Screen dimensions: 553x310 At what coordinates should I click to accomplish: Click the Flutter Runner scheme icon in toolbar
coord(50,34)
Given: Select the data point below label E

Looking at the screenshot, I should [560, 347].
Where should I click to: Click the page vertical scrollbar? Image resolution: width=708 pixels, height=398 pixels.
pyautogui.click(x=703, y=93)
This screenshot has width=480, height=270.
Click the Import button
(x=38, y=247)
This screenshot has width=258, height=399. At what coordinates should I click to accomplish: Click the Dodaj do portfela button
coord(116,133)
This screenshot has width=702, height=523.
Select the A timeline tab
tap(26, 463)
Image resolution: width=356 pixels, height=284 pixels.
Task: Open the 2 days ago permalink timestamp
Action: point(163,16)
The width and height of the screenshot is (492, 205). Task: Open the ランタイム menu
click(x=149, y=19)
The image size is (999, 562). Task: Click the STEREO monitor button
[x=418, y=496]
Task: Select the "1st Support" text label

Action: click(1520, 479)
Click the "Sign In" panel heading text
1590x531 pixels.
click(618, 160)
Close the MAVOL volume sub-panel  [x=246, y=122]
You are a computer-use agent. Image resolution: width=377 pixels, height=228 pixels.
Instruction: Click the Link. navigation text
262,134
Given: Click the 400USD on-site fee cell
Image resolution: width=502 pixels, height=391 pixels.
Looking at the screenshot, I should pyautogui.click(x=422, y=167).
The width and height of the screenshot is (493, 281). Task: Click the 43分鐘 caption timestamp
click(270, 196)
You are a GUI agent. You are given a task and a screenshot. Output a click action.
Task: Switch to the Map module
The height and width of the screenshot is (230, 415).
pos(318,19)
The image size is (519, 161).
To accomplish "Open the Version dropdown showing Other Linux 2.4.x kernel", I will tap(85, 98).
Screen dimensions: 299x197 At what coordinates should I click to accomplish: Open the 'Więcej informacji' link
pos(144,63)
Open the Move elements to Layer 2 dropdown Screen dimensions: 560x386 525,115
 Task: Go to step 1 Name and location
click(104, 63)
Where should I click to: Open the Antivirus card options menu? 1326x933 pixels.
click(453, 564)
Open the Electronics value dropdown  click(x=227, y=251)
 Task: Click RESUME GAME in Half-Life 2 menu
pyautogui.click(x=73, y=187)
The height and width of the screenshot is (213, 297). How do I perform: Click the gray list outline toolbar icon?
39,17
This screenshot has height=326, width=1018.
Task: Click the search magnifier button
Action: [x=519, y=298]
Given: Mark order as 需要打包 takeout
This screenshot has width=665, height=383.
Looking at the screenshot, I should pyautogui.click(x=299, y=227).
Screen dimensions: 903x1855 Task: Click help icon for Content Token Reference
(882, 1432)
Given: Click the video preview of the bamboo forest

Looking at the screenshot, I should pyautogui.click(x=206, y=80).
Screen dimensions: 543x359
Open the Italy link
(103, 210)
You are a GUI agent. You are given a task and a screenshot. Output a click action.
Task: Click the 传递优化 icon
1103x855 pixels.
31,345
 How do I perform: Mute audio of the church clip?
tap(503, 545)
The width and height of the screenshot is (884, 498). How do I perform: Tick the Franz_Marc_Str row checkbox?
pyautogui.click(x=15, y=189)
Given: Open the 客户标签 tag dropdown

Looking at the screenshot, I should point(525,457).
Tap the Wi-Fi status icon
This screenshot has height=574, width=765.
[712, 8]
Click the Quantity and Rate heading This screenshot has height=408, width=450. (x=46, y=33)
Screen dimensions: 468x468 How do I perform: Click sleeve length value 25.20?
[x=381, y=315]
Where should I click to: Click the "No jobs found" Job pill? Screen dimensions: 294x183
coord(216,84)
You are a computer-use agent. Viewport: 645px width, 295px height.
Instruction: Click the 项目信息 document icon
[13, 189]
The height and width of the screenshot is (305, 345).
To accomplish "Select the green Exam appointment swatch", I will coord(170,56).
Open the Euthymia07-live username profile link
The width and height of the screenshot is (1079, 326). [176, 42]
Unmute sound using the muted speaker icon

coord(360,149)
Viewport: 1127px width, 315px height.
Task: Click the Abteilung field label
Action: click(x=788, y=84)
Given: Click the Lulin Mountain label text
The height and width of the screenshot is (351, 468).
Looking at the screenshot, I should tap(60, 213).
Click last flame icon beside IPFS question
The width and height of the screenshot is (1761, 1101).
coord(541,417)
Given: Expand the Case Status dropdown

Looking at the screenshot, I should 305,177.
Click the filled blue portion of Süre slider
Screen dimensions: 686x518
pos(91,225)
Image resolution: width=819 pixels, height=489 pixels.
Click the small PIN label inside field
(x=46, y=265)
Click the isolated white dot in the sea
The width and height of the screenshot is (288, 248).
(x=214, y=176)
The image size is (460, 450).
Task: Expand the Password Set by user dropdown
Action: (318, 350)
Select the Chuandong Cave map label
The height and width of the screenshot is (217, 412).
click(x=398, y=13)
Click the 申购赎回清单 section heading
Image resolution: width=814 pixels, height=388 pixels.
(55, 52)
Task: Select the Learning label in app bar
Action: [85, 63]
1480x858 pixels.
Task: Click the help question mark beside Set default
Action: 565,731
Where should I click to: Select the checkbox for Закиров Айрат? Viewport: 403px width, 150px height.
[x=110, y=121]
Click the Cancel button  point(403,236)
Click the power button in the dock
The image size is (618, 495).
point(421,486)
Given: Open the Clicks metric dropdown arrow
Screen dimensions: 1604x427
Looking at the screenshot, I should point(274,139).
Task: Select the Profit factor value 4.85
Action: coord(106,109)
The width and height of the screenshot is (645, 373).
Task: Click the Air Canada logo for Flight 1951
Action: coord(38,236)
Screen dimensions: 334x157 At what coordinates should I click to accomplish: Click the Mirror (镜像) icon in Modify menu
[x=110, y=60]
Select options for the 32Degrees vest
-=-=-
ABOUT THIS EXERCISE
Pick out each line above that includes "computer" and show it.

OUTPUT
You are a computer-use agent. Image resolution: width=377 pixels, height=228 pixels.
You are a computer-use agent. Viewport: 645px width, 295px height.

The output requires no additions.